BPF List
 help / color / mirror / Atom feed
* [PATCH bpf-next 1/2] bpf: Report maximum combined stack depth
@ 2026-05-12 17:19 Paul Chaignon
  2026-05-12 17:19 ` [PATCH bpf-next 2/2] selftests/bpf: Test reported max " Paul Chaignon
  2026-05-12 21:53 ` [PATCH bpf-next 1/2] bpf: Report maximum combined " Eduard Zingerman
  0 siblings, 2 replies; 4+ messages in thread
From: Paul Chaignon @ 2026-05-12 17:19 UTC (permalink / raw)
  To: bpf
  Cc: Alexei Starovoitov, Daniel Borkmann, Andrii Nakryiko,
	Eduard Zingerman, Kumar Kartikeya Dwivedi

We've hit the 512 bytes limit on stack depth a few times in Cilium
recently. As a result, we started reporting in CI our current maximum
stack depth across all configurations for each BPF program.

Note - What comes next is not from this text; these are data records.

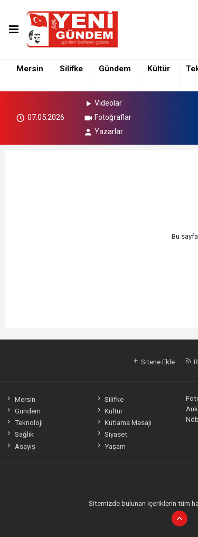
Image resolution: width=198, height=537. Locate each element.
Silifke (71, 68)
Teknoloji (23, 422)
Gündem (115, 68)
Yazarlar (103, 131)
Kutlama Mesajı (124, 422)
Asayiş (20, 446)
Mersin (29, 68)
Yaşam (111, 446)
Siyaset (111, 434)
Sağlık (19, 434)
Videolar (102, 103)
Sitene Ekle (153, 361)
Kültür (158, 68)
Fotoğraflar (107, 117)
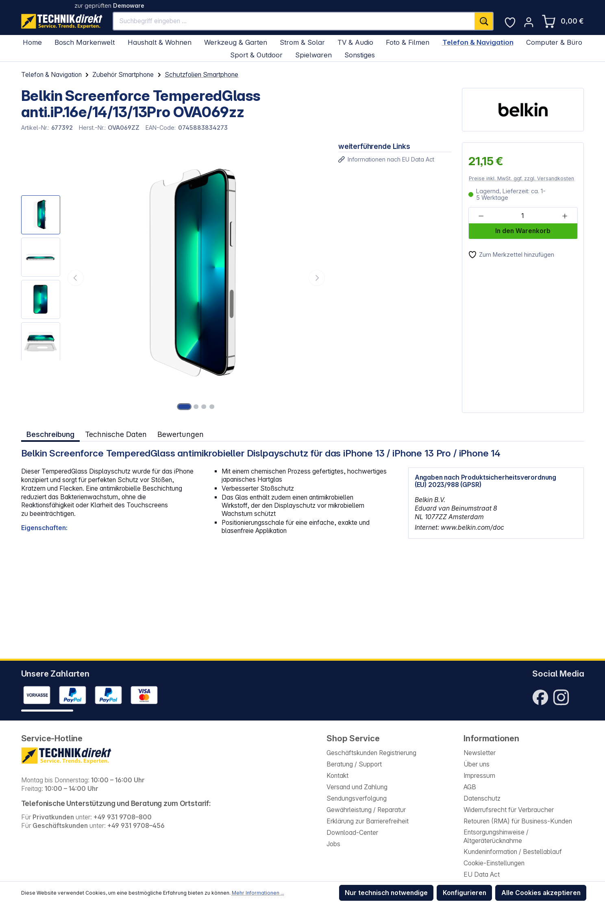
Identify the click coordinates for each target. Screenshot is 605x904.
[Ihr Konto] (528, 22)
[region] (174, 277)
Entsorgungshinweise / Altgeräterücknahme (496, 836)
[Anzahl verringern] (481, 215)
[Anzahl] (522, 215)
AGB (470, 787)
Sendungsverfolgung (356, 798)
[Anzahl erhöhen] (565, 215)
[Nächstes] (317, 278)
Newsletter (480, 753)
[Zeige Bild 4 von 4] (211, 406)
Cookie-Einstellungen (494, 863)
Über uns (477, 764)
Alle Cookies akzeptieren (541, 893)
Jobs (333, 844)
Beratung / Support (354, 764)
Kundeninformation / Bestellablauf (513, 852)
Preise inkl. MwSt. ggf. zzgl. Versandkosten (521, 178)
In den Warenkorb (523, 231)
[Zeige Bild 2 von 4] (196, 406)
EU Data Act (482, 874)
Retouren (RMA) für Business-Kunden (518, 821)
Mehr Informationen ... (258, 893)
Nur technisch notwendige (386, 893)
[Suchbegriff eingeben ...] (294, 21)
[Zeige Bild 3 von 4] (204, 406)
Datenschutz (482, 798)
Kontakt (337, 776)
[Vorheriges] (75, 278)
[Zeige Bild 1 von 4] (184, 406)
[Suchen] (484, 21)
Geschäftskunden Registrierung (371, 753)
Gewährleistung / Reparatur (366, 810)
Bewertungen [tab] (180, 433)
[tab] (50, 434)
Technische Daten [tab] (115, 433)
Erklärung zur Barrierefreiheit (367, 821)
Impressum (479, 776)
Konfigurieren (464, 893)
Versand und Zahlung (356, 787)
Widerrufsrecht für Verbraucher (509, 810)
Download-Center (352, 832)
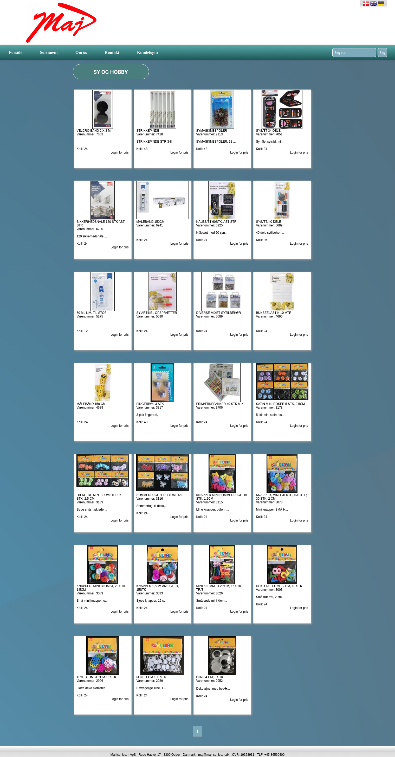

Unfortunately, that is not trivial to compute in userspace. The
verifier reports the stack depths of individual subprogs at the end of
the logs. However the maximum combined stack depth also depends on the
callgraph of those subprogs (the max combined stack depth is the height
of the callgraph weighted by per-subprog stack depths). We can compute
a callgraph in userspace from the loaded instructions, but it often
doesn't match the verifier's own callgraph because of dead code
elimination. Our current approach relies on dumping the BPF_LOG_LEVEL2
logs, but this feels overkill considering the verifier already has the
information we need.

The patch lets the verifier dump the maximum combined stack depth in
the logs, on the same line as the per-subprog stack depths:

    stack depth 16+256 max 272

The per-subprog stack depths and the new max stack depth are not
directly comparable. The former is sometimes updated during fixups,
while the latter is not. As a result, even with a single subprog, we
may end up with two slightly different values. The aim of the new max
value is to be closest to what is actually enforced by the verifier.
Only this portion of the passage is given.